DOCUMENT SEGMENT:
· · · · · · ·
Because what’s the point in having children if you’re potentially going to have to fight for them later?
It’d be better to just not bother having them at all, wouldn’t it?
I’m not blind to the statistics. Half of marriages end in divorce. I know that as well as anything. It’s happened to a number of my friends.
And I’m not smug enough to claim that our marriage is perfect, or that my wife and I have something that our divorced friends somehow lack.
But I didn’t walk into my marriage assuming that I’d be one of the lucky 50%.
I walked into it deciding that I was going to stay in that 50% by working at it. So did my wife.
Generation X author Douglas Coupland defines Divorce Assumption as ‘the belief that if a marriage doesn’t work out, then there is no problem because partners can simply seek a divorce’.
That seems to be the prevailing mindset among my generation – you’ll marry the person you love until it stops working.
It’s like buying a car. When the radiator blows, you simply trade it in for a shinier model.
Head from the garage to the kitchen and it’s the same story. Time was a washing machine would last you a good couple of decades before packing up.
These days it’s half as long – if that. You can’t get the parts. Mobile phones are out of date in a month.
We live in a disposable culture – and marriage, it seems, has gone the same way.
The phrase ‘make do and mend’ may seem archaic to a generation who can pick up a new shirt from the hypermarket while they’re out buying milk, but it was the way our parents lived – and it applies as much to the maintenance of matrimonial bliss as it does to patching up clothes.
It’s not always that simple, of course. Even if you have things sorted out, circumstances evolve.
Money – its sudden presence or sudden absence – is often a key factor.
You never know how people will change over years of good and bad fortune. But that’s the sort of thing you need to be aware of going in.
· · · · · · ·
TASK GOAL:
Rewrite the passage of the essay on marriage and divorce starting with "I walked into" and going on through "the same way.", changing "radiator" to "engine". The entries that come next have no connection to the essay on marriage and divorce.

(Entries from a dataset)
· · · · · · ·
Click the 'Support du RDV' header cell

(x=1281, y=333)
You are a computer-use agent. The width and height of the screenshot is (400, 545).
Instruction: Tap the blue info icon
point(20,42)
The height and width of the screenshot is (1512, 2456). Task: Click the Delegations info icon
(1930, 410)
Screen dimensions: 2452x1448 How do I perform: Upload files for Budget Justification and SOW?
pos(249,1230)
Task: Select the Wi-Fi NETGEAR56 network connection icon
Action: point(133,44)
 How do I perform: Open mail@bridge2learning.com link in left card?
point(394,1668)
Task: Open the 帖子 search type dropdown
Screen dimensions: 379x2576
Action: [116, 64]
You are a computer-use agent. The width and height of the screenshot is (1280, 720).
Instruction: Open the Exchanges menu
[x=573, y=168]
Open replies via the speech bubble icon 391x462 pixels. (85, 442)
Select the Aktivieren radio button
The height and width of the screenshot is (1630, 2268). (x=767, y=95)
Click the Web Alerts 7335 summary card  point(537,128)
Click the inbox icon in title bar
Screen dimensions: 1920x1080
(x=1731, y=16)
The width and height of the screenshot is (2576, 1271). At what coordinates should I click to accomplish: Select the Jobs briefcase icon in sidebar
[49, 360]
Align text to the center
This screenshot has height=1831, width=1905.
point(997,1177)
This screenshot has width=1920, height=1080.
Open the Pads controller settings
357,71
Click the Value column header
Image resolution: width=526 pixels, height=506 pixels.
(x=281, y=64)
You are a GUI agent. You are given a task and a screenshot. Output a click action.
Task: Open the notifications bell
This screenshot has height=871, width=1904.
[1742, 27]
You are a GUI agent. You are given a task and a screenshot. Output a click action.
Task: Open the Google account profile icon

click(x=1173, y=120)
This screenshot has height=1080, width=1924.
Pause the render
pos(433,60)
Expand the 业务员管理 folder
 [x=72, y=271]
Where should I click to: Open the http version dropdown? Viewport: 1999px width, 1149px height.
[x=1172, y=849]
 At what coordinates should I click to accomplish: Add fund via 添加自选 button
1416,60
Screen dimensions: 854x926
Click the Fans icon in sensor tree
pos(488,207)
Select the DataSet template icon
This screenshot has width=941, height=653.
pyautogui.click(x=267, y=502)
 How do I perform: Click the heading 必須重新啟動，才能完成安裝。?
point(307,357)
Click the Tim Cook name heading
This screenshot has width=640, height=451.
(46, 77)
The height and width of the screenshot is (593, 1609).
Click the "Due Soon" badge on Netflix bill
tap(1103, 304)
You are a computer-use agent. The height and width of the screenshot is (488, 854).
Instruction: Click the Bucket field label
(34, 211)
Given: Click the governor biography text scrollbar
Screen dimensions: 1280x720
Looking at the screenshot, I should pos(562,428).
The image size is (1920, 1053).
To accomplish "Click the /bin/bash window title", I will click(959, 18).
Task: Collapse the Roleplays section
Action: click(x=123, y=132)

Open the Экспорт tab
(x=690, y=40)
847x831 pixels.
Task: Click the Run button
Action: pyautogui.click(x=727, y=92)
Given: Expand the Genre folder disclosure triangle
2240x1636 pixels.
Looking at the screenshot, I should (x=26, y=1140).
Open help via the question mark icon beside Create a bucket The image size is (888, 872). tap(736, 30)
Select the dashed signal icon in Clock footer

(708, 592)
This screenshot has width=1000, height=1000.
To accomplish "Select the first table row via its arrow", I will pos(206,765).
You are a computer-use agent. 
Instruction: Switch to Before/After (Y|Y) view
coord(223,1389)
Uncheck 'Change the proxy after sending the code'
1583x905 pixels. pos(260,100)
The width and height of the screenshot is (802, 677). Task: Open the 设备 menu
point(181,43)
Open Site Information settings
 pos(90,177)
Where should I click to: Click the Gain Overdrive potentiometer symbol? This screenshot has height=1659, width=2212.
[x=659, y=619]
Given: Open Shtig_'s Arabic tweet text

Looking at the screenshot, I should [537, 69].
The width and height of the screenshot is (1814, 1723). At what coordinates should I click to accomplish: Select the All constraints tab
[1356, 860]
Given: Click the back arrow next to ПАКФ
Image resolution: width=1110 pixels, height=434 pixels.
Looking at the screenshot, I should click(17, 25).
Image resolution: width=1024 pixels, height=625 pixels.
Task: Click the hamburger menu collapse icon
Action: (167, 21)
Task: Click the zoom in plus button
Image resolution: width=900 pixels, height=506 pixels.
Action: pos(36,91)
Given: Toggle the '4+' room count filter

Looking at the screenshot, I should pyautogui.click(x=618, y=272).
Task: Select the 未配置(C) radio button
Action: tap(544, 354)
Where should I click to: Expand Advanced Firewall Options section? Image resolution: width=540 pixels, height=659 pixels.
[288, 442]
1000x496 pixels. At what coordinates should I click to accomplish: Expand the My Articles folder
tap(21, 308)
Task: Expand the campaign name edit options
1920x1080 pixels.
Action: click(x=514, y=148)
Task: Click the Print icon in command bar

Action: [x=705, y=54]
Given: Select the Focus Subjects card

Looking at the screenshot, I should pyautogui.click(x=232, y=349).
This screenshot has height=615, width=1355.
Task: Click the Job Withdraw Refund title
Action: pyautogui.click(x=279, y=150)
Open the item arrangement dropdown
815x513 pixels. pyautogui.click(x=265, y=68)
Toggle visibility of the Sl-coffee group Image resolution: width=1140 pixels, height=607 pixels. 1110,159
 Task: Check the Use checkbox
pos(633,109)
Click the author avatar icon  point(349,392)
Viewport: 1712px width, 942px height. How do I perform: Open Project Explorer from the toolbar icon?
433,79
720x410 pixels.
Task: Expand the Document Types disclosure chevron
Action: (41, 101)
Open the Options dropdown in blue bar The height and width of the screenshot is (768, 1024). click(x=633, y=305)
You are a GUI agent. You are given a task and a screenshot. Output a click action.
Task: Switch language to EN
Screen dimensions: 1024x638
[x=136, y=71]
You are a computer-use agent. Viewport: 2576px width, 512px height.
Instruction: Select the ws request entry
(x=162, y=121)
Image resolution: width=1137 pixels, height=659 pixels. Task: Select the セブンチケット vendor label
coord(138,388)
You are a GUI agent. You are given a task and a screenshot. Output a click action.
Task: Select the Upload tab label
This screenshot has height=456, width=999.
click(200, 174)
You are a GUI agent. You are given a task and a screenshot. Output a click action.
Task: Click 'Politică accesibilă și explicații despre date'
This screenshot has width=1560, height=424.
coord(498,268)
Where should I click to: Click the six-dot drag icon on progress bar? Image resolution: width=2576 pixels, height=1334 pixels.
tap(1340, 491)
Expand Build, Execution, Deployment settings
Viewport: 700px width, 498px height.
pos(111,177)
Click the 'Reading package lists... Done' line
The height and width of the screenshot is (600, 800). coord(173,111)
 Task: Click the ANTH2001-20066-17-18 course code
· · · · · · ·
WRITTEN ANSWER:
I walked into it deciding that I was going to stay in that 50% by working at it. So did my wife.
Generation X author Douglas Coupland defines Divorce Assumption as ‘the belief that if a marriage doesn’t work out, then there is no problem because partners can simply seek a divorce’.
That seems to be the prevailing mindset among my generation – you’ll marry the person you love until it stops working.
It’s like buying a car. When the engine blows, you simply trade it in for a shinier model.
Head from the garage to the kitchen and it’s the same story. Time was a washing machine would last you a good couple of decades before packing up.
These days it’s half as long – if that. You can’t get the parts. Mobile phones are out of date in a month.
We live in a disposable culture – and marriage, it seems, has gone the same way.